**INPUT FOR THIS TASK**
□ □ □

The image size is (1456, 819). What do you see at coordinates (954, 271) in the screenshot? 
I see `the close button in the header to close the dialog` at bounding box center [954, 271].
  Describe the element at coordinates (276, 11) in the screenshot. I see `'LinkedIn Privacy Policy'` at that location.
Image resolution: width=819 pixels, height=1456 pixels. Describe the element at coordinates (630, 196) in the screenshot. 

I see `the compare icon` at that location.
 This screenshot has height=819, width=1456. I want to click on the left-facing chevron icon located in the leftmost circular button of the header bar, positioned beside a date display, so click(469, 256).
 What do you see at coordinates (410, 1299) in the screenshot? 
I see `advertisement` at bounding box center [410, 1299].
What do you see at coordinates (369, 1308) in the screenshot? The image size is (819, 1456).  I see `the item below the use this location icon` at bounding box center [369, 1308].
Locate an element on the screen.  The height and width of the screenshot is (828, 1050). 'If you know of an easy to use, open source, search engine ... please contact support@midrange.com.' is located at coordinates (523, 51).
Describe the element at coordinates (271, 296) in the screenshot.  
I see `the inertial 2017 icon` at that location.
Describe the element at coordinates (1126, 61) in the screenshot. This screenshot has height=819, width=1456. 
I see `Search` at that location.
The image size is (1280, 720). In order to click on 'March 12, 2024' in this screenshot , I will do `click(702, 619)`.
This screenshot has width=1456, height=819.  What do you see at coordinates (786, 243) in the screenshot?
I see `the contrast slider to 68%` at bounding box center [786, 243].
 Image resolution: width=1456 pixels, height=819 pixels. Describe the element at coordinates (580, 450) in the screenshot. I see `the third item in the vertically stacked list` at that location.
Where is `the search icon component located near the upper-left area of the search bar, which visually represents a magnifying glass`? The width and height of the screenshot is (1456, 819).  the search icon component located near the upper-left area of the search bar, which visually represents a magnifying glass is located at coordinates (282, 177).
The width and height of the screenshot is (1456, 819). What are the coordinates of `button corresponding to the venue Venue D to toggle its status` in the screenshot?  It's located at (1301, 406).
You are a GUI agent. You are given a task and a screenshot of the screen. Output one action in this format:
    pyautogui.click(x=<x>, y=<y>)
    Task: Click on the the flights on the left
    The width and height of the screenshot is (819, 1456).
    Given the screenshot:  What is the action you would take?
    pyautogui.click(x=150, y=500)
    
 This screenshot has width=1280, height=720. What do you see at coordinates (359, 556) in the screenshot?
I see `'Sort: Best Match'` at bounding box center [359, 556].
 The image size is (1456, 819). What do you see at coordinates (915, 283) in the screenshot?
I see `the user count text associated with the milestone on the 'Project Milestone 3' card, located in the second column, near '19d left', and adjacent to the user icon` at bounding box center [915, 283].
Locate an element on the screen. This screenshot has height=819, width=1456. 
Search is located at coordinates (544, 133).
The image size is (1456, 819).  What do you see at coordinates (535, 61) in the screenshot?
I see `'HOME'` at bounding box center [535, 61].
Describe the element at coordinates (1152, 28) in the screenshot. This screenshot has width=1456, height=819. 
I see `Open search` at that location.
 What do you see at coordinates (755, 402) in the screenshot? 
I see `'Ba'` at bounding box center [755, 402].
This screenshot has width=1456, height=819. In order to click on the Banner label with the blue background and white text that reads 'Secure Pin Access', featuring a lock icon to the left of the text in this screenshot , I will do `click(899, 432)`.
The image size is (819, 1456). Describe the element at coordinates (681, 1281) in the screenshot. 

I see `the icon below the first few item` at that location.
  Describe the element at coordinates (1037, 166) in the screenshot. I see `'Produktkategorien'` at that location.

□ □ □

**EXERCISE REQUIREMENTS**
Find each line above that contains the string "pixels" and copy those lines out whole. Case counts.

**THE COMPLETED TASK**
Image resolution: width=819 pixels, height=1456 pixels. Describe the element at coordinates (630, 196) in the screenshot. 
 Image resolution: width=1456 pixels, height=819 pixels. Describe the element at coordinates (580, 450) in the screenshot. I see `the third item in the vertically stacked list` at that location.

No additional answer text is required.